The divorce is finally through – Tiger Woods will tee it up as a single man on Thursday for the first time since the Amex Championship in 2004. That week, in Cork Harbour, Ireland, Woods finished ninth. Then such a result was regarded as something of a setback. At The Barclays this week it would be considered a turnaround.

And perhaps that is what the Ridgewood Country Club in New Jersey will witness, now that the line has been drawn and the pretending can stop. But then, that hope must be classed among the hopelessly forlorn. The Woods inquisition - which has seemed to have lasted the full four months since his return from his self-enforced exile – is bound to gain a fresh fervour.

This week, if he consents to appear before the media, he will face the questions of how he intends to rebuild his life. Expect to hear the phrase "each day I'll just try to become a better father and a better person" on more than one occasion. The golf fanatics will roll their eyes. All they'll want to know is what it will take to become the world's best golfer once again.
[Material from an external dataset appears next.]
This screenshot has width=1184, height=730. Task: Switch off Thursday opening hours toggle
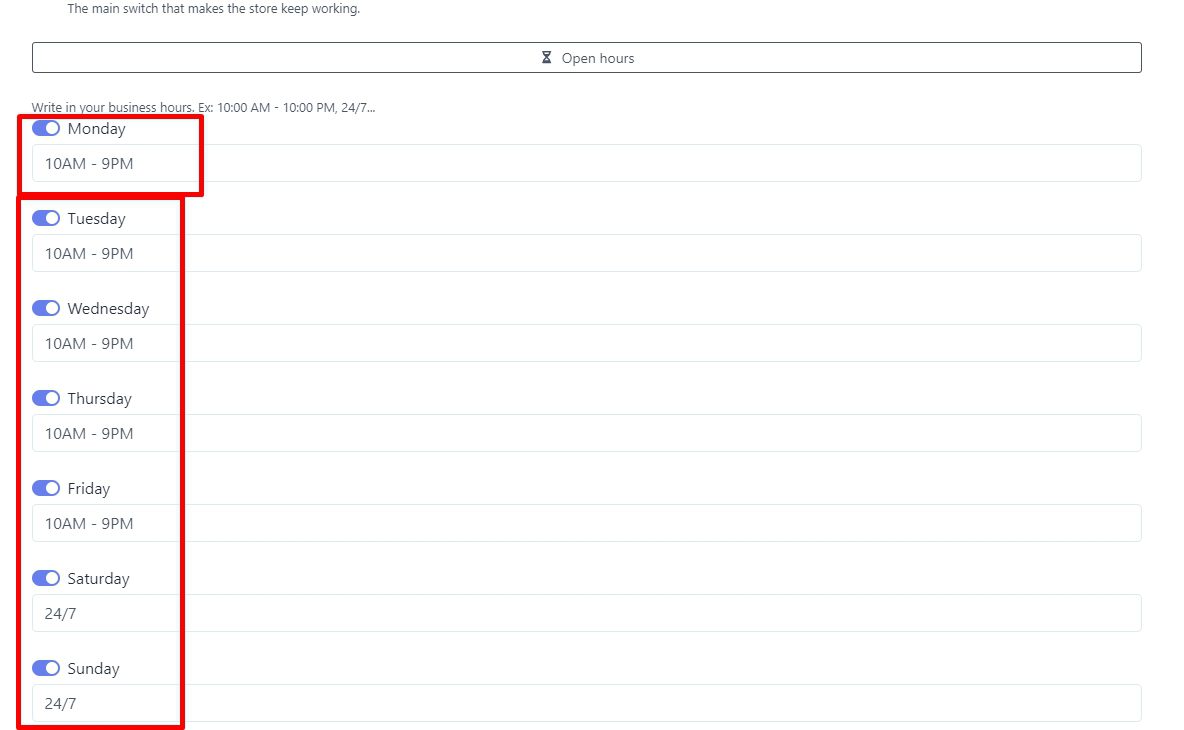pyautogui.click(x=46, y=399)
But the two will be linked, even if a halo never has been a vital part of a professional's apparel. To understand how the split at home has affected his game one only needs to look at the time around the Open Championship. Six weeks ago, everyone was wondering why he felt forced to return to Orlando from the JP McManus Invitational in Limerick for a four-day spell, before flying back over to Scotland. "To see my kids," he said. Woods neglected to explain he was also attending a four-hour parenting course as part of the divorce agreement.

With all this going on in the background, his tie for 23rd at St Andrews is put in its perspective. His friends were not so secretive about the debilitating effect of the negotiations concerning not only the astronomical sums involved but also the complexities of access to his two children. They saw the experts speculating how Woods could have fallen so far and a few were keen to explain the simple factor pushing him.

"There's nothing wrong with his swing," said David Feherty, the Ulster pro turned TV pundit. "There's nothing wrong with anything except the head full of slamming doors that you have when you go through a divorce. Golf is not a reaction sport. There's a lot of time for your mind to wander and anytime you get children involved it's a rough time in your life."

Woods, himself, has admitted that he has simply not had the required spells on the range. He also said it was right he never returned to his old exhaustive drills as he makes the windows to spend time with his son and daughter. At least he does not have to spend so long in the company of lawyers any more – and we can only guesstimate the hours he has expended with the attorneys.

Woods should at last be able to reintroduce the structure into his schedule. And if there was one thing this perfectionist always did crave - away from the anarchy of his vice, of course - was the structure. Both in the guarding of his secrecy and the meticulousness of his preparation.

But how long will it take, when will the predicted calming of the waters see him buoyant again? Well, the rest of this season depends on this very week as if he bombs out of this first play-off event then that could effectively be that. Certainly from the dollar-spinning FedEx Cup which may just assume more importance in his finances – and probably from the Ryder Cup. Maybe Woods could do without the biennial spectacular, with the players' wives performing their irrelevant but unignorable roles.

Maybe he could do without having to stroll up the red carpet being chaperoned by the well-meaning partner of a team-mate. Tiger could probably do with walking alone again.